[Opening MATERIAL PROVIDED section]

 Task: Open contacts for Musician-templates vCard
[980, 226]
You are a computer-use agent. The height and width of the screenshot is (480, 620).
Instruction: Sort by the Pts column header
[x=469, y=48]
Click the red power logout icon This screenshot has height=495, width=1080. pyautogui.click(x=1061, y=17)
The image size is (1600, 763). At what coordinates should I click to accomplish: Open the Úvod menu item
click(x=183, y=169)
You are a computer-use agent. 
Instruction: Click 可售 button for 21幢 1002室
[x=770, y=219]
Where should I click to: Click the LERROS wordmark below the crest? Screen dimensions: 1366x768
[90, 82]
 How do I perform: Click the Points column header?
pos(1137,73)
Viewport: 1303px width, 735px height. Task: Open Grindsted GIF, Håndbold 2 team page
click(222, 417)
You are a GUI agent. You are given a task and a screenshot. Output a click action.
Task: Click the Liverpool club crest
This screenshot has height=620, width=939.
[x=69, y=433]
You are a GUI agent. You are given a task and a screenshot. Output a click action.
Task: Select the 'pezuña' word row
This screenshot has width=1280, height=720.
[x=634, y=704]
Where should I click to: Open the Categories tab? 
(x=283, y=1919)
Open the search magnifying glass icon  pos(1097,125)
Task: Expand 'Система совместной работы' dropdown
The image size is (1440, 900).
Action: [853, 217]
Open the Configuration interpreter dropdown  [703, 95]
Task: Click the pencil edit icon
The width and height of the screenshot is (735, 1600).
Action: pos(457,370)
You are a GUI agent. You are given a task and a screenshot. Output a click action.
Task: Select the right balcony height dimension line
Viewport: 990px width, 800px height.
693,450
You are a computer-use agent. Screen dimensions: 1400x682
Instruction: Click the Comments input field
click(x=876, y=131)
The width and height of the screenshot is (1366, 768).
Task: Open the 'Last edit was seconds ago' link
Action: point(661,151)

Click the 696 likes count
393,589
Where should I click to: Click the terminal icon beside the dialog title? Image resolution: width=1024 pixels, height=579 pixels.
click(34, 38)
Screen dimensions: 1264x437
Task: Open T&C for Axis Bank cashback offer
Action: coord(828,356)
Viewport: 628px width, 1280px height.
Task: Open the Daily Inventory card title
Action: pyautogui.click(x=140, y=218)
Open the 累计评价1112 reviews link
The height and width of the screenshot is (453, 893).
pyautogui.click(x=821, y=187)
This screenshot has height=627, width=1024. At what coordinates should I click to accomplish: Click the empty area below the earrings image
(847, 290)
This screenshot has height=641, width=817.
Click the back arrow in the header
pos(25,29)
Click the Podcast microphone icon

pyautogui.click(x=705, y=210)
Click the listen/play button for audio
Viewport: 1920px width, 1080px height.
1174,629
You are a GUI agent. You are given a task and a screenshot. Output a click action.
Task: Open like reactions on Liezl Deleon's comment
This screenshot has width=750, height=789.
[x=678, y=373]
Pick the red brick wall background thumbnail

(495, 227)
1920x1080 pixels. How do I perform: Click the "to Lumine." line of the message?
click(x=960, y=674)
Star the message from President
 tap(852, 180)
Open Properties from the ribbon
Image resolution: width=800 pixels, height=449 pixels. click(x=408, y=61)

[Closing MATERIAL PROVIDED section]

**PROBLEM TO WORK ON:** Retype the records above from the very first line down to the line with "Click the red", keeping both of those lines. Include nothing beyond them.

**TASK RESPONSE:**
 Task: Open contacts for Musician-templates vCard
[980, 226]
You are a computer-use agent. The height and width of the screenshot is (480, 620).
Instruction: Sort by the Pts column header
[x=469, y=48]
Click the red power logout icon This screenshot has height=495, width=1080. pyautogui.click(x=1061, y=17)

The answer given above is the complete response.